Ave, Cæsar! Morituri te salutant!

As the last notes died away, silence pervaded the school; to the rudest and most reckless, there was something suggestive in the sounds they knew too well would be the last music they should hear on earth. Calchas turned suddenly upon Hippias.

“And the wages Cæsar gives your men?” said he; “since he buys them body and bones, they must be very costly. How many thousand sesterces doth he pay for each?”

A brutal laugh echoed round him at the question.

“Sesterces!” answered Hippias. “Nay; Cæsar’s generosity provides handsomely for the training and nourishment of his swordsmen.”

“True enough!” added Rufus, at which there was another laugh. “He finds us in meat, and drink, and burial!”

“No more?” said Calchas. “Yet I have been told that in Rome everything fetches its price; but little did I think such men as these could be bought for less money than a Syrian dancing-girl, or a senator’s white horses. So you are willing to toil day after day, harder than the peasant on the hillside, or the oarsman in the galley, to live simply, temperately, ay, virtuously, for months together, and then to face certain death, often in its ghastliest form, for the wages a Roman citizen gives his meanest slave—a morsel of meat and a draught of wine! If you conquer in the struggle, a branch of palm may be added to a handful of silver, and you deem your reward is more than enough. Truly, I am old and feeble, these hands are little worth to strike or parry, yet would I grudge to sell this worn-out body of mine at so mean a price.”

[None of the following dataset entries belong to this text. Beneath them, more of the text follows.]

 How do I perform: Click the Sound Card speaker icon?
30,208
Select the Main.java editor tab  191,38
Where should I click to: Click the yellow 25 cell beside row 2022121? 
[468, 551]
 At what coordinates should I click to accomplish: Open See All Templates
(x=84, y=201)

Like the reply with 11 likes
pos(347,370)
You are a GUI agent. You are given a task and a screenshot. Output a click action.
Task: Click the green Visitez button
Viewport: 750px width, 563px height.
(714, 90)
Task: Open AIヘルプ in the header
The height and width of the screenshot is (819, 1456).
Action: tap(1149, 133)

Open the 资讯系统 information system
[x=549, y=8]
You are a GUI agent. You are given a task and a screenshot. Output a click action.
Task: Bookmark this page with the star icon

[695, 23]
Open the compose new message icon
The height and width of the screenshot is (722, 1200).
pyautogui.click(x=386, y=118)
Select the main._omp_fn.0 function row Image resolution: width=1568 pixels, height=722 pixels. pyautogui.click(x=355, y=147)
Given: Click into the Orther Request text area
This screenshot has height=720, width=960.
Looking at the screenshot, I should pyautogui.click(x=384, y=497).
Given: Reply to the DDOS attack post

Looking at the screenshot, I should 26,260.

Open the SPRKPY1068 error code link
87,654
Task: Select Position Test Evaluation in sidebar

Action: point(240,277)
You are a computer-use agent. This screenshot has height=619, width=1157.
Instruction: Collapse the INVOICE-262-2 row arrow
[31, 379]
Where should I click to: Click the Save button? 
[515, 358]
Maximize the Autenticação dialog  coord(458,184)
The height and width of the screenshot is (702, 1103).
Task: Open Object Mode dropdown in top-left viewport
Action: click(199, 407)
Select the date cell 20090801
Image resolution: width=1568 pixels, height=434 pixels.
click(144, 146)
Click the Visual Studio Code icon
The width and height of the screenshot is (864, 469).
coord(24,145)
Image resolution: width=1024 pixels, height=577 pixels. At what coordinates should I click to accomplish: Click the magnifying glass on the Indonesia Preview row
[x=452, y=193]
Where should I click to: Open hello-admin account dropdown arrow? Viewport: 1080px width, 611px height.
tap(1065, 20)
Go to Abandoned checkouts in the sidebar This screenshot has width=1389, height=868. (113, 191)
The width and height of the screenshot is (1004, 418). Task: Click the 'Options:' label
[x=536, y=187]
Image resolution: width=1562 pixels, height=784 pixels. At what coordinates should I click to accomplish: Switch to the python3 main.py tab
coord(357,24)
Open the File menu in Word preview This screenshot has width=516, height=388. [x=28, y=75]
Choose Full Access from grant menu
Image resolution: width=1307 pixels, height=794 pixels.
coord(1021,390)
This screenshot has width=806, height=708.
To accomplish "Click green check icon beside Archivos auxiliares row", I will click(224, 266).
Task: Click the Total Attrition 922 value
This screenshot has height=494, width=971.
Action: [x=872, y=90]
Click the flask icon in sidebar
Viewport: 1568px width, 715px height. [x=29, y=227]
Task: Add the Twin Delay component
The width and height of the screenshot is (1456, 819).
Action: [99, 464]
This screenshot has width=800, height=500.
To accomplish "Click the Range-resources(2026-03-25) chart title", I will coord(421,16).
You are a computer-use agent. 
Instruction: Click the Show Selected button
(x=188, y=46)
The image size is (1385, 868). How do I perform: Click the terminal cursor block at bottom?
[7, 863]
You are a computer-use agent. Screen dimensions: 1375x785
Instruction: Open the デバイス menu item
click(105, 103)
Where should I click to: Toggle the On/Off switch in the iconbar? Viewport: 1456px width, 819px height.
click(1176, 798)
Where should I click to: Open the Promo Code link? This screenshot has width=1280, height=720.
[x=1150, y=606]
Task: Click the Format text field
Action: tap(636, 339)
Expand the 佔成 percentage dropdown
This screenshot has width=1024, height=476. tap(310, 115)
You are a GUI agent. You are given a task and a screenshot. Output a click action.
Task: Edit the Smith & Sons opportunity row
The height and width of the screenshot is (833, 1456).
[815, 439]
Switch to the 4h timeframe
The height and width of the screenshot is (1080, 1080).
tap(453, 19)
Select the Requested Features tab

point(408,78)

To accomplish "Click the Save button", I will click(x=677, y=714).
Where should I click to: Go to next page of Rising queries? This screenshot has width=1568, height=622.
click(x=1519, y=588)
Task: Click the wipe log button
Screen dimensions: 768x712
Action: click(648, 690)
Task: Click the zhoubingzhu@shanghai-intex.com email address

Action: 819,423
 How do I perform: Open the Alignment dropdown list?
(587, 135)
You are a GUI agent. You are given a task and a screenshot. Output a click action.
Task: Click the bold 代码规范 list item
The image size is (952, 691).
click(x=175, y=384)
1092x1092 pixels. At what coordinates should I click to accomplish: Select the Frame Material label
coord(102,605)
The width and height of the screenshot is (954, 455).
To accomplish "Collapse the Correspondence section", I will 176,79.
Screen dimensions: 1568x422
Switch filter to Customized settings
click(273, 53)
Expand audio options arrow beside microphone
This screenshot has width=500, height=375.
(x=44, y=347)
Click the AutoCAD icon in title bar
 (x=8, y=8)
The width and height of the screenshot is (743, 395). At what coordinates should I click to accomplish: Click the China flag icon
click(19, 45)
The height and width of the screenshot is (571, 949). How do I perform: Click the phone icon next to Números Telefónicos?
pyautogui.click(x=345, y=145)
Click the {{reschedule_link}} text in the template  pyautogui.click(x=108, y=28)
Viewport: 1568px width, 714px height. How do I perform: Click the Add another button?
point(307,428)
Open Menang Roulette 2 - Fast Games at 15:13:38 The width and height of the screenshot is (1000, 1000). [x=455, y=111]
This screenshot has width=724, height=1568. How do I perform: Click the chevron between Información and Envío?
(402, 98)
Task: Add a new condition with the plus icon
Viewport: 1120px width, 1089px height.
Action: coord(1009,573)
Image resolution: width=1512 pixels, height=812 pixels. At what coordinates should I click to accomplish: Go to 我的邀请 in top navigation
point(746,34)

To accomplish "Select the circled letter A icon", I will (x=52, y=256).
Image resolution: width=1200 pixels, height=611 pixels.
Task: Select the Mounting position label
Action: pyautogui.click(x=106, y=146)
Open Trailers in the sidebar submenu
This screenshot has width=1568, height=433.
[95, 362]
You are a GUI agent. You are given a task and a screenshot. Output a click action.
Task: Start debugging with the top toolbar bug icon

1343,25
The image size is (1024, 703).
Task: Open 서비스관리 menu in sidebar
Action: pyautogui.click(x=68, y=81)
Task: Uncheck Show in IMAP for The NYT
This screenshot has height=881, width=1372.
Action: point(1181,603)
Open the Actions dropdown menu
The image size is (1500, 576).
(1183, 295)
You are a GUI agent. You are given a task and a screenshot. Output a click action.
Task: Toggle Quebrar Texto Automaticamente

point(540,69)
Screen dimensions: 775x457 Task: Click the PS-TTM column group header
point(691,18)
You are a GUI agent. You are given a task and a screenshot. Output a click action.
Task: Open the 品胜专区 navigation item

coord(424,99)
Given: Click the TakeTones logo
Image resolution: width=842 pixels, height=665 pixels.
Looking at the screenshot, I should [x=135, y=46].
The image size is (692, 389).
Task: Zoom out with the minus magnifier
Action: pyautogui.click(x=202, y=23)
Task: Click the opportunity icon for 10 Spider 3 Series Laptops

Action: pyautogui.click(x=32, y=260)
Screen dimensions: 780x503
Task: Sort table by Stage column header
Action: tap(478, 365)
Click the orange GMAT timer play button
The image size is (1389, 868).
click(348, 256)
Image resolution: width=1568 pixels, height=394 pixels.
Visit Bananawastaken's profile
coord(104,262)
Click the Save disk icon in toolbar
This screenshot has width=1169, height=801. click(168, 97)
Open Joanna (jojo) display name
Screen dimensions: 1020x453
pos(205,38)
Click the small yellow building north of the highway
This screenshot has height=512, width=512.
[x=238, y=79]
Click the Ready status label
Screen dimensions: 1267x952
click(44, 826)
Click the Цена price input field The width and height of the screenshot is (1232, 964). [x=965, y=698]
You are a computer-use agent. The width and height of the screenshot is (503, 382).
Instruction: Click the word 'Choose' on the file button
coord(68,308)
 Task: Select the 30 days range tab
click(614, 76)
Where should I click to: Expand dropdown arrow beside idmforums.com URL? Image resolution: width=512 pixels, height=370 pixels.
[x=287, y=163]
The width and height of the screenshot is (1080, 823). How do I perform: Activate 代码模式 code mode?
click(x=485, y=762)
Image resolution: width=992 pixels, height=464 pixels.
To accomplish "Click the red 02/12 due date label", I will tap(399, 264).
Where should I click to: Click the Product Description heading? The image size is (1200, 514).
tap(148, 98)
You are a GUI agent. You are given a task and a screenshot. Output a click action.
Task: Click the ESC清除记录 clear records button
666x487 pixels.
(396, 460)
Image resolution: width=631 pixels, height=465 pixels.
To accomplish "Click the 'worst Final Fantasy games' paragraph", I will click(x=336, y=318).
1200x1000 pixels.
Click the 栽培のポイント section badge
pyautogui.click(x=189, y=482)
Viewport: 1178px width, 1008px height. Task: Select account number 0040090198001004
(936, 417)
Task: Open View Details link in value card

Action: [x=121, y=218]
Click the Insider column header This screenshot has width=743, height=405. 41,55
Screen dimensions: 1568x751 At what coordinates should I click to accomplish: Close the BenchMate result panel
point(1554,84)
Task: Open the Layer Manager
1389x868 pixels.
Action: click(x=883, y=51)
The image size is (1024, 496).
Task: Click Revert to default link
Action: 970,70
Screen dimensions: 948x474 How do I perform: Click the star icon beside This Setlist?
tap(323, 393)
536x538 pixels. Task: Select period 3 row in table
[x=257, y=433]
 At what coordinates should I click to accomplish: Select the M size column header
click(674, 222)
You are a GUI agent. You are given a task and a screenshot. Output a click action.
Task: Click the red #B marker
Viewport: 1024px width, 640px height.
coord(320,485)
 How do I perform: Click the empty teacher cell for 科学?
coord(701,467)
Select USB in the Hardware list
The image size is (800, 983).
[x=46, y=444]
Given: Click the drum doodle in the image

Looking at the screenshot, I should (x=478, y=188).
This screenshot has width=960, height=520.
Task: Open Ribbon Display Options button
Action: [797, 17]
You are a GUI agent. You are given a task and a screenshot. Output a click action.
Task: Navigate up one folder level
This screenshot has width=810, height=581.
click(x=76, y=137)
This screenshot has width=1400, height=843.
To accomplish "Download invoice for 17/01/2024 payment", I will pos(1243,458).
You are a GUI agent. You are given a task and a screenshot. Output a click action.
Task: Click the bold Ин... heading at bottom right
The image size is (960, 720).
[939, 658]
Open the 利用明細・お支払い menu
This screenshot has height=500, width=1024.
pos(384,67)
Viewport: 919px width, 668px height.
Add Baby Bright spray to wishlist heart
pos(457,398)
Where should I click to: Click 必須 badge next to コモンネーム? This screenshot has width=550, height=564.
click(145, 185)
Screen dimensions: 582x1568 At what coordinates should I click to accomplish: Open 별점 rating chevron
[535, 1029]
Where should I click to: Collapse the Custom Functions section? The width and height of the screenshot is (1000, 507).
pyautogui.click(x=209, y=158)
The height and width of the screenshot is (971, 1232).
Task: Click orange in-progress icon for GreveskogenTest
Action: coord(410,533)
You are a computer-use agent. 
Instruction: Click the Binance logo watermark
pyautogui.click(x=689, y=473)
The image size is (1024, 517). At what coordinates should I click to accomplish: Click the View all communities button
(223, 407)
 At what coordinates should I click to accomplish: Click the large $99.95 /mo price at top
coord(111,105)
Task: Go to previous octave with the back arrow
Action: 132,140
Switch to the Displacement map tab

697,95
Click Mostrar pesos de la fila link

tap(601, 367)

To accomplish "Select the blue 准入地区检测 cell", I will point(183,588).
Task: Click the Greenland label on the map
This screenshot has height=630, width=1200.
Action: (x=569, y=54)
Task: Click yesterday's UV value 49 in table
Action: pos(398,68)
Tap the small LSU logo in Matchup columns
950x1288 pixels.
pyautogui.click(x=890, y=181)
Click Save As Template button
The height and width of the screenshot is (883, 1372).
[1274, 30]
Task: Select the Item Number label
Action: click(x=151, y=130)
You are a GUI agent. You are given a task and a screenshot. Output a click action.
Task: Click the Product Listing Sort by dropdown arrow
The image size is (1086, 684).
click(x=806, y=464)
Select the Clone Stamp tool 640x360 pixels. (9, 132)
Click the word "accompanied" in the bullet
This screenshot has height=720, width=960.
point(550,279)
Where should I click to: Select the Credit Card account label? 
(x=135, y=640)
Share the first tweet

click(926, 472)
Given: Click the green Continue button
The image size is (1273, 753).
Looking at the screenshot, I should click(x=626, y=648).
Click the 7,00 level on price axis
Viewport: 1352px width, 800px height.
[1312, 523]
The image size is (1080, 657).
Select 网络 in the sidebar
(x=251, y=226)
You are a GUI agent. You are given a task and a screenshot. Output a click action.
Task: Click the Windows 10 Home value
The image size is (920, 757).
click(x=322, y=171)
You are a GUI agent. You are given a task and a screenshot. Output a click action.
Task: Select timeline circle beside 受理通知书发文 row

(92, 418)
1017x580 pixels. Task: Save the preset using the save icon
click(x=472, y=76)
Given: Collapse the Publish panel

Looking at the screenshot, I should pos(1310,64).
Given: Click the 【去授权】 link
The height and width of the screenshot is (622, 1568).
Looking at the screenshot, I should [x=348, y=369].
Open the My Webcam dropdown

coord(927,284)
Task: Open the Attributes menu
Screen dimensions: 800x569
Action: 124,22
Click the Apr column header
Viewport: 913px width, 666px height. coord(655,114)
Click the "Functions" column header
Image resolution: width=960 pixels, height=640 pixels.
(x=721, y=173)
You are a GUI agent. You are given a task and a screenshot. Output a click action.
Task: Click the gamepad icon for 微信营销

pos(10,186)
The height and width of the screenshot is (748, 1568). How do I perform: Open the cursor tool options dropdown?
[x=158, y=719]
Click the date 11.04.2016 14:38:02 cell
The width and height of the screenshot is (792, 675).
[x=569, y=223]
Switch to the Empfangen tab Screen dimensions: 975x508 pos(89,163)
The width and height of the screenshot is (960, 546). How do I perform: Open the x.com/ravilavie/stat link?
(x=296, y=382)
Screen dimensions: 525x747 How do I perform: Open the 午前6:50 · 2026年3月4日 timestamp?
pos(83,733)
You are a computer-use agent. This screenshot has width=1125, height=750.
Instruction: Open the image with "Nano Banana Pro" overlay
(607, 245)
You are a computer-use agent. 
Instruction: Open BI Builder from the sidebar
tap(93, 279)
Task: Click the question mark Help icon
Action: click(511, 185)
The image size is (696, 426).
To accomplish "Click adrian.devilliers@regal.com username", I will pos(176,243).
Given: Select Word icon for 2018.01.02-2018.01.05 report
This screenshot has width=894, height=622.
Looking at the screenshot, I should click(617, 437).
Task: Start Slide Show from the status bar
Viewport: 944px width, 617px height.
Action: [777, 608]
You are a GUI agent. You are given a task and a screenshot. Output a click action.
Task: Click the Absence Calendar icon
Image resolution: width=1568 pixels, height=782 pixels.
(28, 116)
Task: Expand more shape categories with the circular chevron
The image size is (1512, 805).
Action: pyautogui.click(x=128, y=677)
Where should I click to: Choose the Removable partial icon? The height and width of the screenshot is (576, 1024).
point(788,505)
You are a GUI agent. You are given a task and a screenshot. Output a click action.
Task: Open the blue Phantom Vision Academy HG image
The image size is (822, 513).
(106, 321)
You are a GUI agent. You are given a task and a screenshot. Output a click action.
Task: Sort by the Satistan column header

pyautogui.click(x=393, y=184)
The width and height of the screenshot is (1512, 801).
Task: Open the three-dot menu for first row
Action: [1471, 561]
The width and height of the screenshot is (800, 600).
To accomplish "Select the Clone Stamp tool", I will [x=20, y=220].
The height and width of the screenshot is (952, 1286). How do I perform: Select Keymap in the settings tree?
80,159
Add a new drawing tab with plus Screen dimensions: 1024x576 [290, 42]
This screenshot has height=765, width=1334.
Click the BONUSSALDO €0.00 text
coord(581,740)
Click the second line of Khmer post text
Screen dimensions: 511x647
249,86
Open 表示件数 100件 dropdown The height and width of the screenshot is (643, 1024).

“You told us you were a soldier,” observed Rufus, on whom the argument of relative value seemed to make no slight impression.

“So I am,” replied Calchas; “but not at such a low rate of pay as yours. My duties are not heavy. I am not forced to toil all day, nor to watch all night. My head aches with no weighty helmet; breastplate and greaves of steel do not gall my body nor cumber my limbs. I have neither trench to dig, nor mound to raise, nor eagles to guard. I need not stand, like you, against my comrade and my friend, with my point at his throat, and slay the man who has been to me even as a brother, lest he slay me. Yet, though my labours be so easy, and my service be so deficient and inadequate, all the gold and jewels you have seen glistening in a triumph, all the treasures of Cæsar and of Rome, would not equal the reward I hope to earn.”

The gladiators looked from one to the other with glances of astonishment and curiosity. This was a subject that spoke to their personal interest, and roused their feelings accordingly.